Notfallkoffer Dockit

Wenn diese Frage aus dem Bordlautsprecher ertönt, wissen alle, einem Passagier geht es schlecht. Das passiert immer häufiger, so der Airline-Verband IATA. Branchenexperten schätzen die Zahl der Notfälle in der Luft auf rund 350 pro Tag mit steigender Tendenz. Angesichts von täglich mehr als zehn Millionen Passagieren relativiert sich diese Zahl allerdings. Zudem sind die allermeisten Zwischenfälle harmlos.

Ein Arzt an Bord kann in Notsituationen die Crew unterstützen, doch auf diesen Zufall dürfen sich Fluggesellschaften nicht verlassen. Die Crews kommen auch ohne Mediziner klar und wissen, wie sie gesundheitlich angeschlagenen Passagieren helfen. Sie sind für solche Situationen geschult, haben eine umfangreiche Notfallausrüstung an Bord und lassen sich von Notärzten am Boden beraten.
Lufthansa spricht bei rund 1.700 Flügen pro Tag von 10 bis 15 medizinischen Zwischenfällen in der Luft. „Meistens handelt es sich dabei um kleinere medizinische Ereignisse wie Nasenbluten oder Kopfschmerzen, die mit den Erste-Hilfe-Sets an Bord gut behandelt werden können“, so eine Lufthansa-Sprecherin. „Die überwiegende Zahl der medizinischen Notfälle wird durch Herz-Kreislauf-Beschwerden verursacht.“ Es folgen neurologische Störungen und Magen-Darm-Probleme.

Zur Behandlung an Bord haben die Crews eine umfangreiche Ausrüstung zur Verfügung. Bei Lufthansa besteht sie aus mehreren Erste-Hilfe-Koffern, einem Defibrillator und einem Notarztkoffer. Letzterer enthält Hilfsmittel für Intubation, Infusion, Blasenkatheter, Absaugung, Beatmung und Diagnostik sowie Ampullen-Set (z.B. Adrenalin) und verschiedene Medikamente.

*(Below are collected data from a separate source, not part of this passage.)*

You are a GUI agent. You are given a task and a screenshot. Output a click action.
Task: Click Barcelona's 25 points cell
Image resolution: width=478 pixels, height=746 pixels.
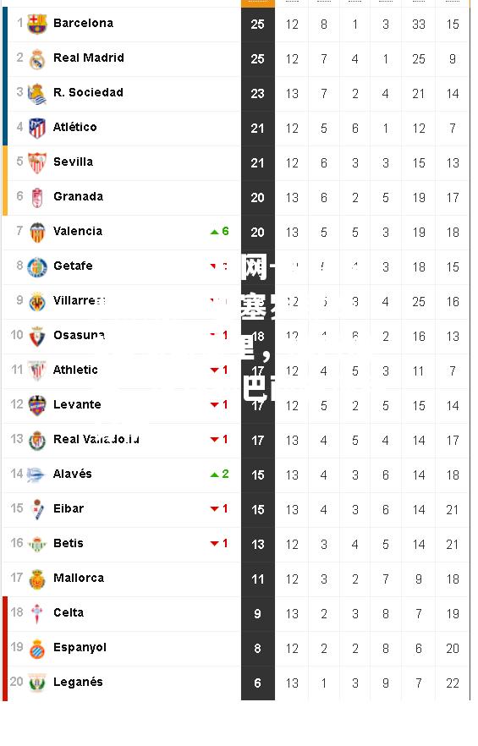click(x=257, y=25)
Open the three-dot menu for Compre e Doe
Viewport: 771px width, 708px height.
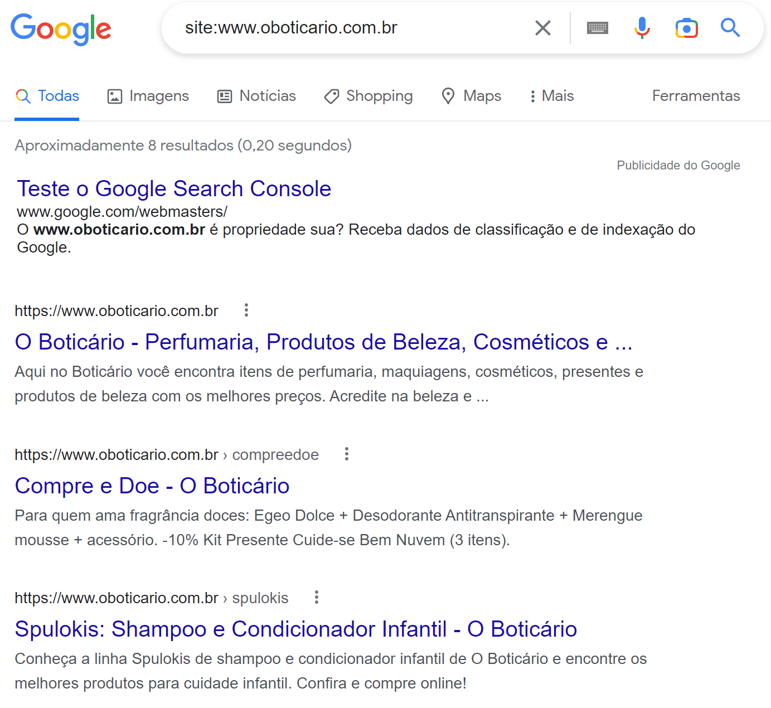(x=346, y=454)
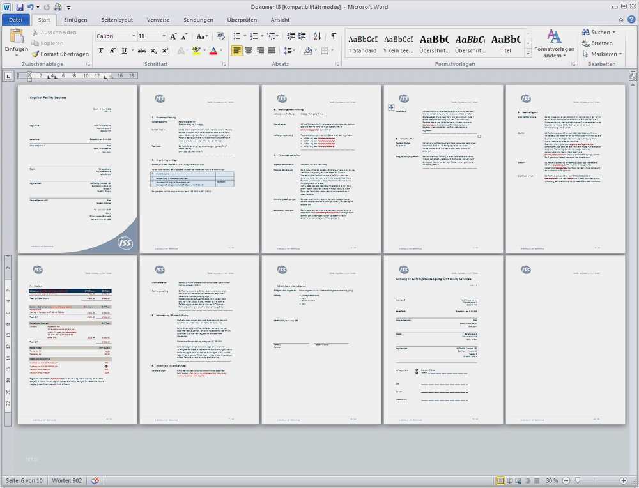Viewport: 639px width, 488px height.
Task: Toggle underline with the U button
Action: (124, 50)
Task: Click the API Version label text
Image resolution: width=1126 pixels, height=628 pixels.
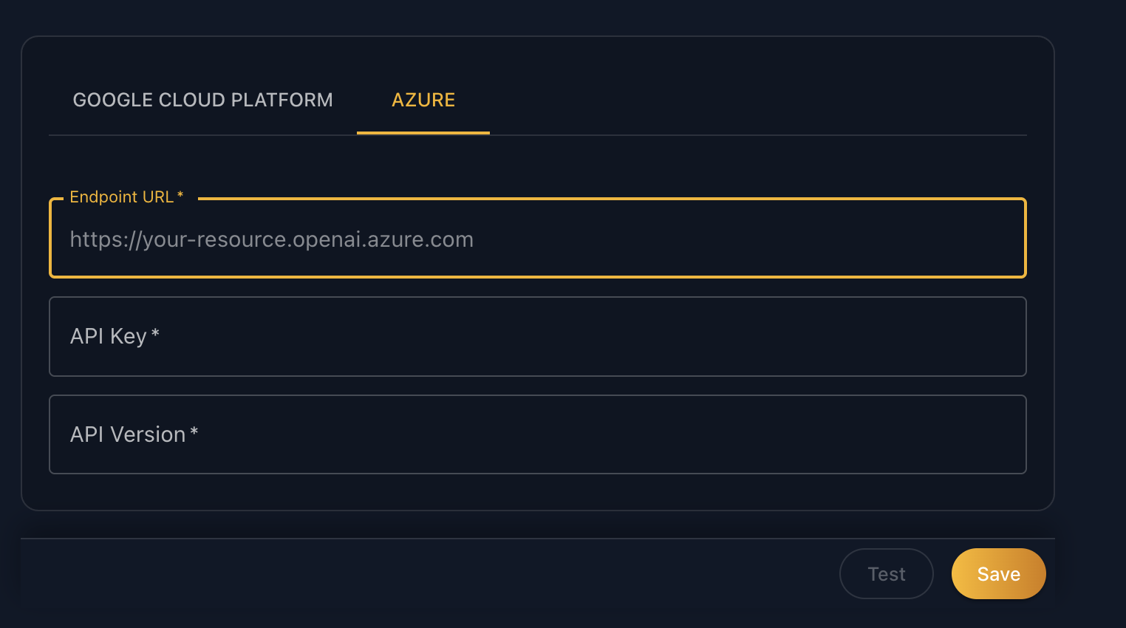Action: (128, 434)
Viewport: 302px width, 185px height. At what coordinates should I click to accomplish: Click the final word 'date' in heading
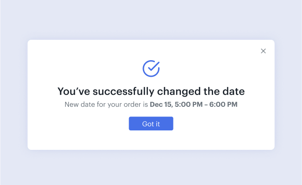(x=234, y=92)
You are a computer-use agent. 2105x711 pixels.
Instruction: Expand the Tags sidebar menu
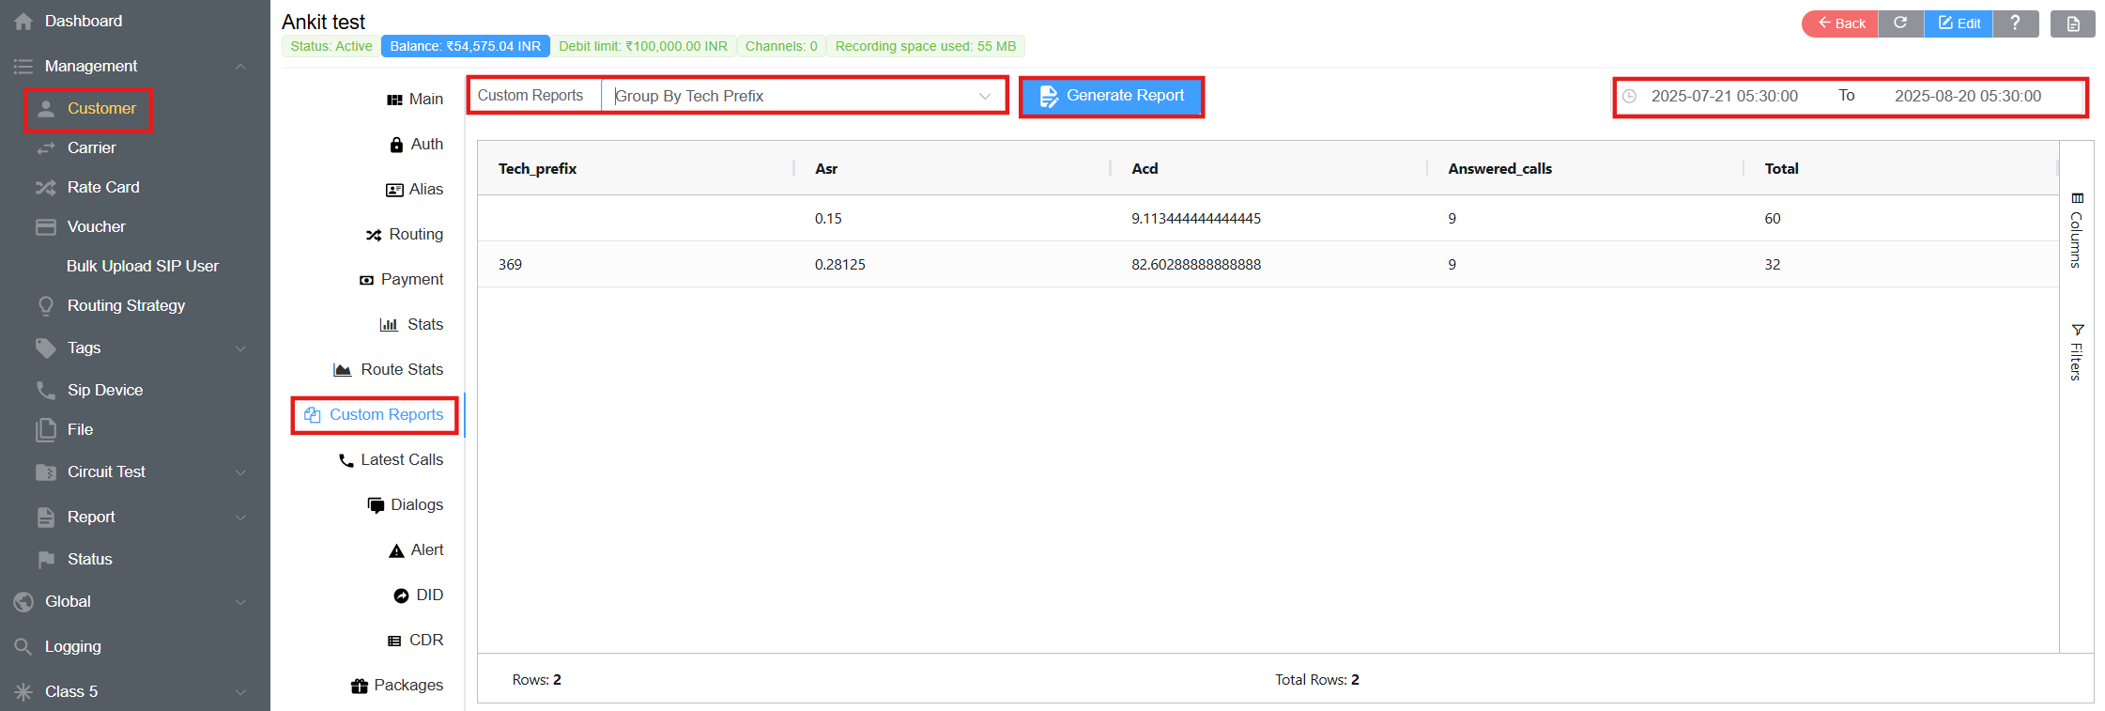(x=240, y=348)
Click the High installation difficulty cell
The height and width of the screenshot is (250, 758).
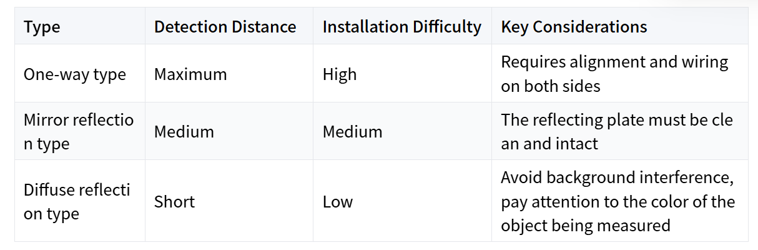pos(340,74)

Das Kabinenpersonal der Airlines ist in Erster Hilfe für an Bord zu erwartende Notfälle bis hin zur Reanimation und Anwendung des Defibrillators ausgebildet. Lufthansa bindet zusätzlich mit ihrem Programm „Arzt an Bord“ Mediziner unter den Passagieren aktiv ein. 11.000 Ärzte haben sich dafür angemeldet. Die Crews wissen damit sofort, ob sich ein Mediziner an Bord befindet und was seine Fachrichtung ist. Sie können den Arzt bei Bedarf gezielt ansprechen und um Hilfe bitten.

Unterstützung erhalten Kabinenpersonal und Piloten der Fluggesellschaft auch vom Boden. Rund um die Uhr stehen Notfallmediziner von Dienstleistern wie International SOS bereit, um die Crews zu unterstützen. Nicht nur bei Diagnose und Behandlung, sondern zum Beispiel auch bei der Frage, ob eine ungeplante Zwischenlandung sinnvoll erscheint und wenn ja, wo am Boden entsprechende Hilfe geleistet werden kann. Das kommt allerdings extrem selten vor: einmal bei einer Million Passagieren.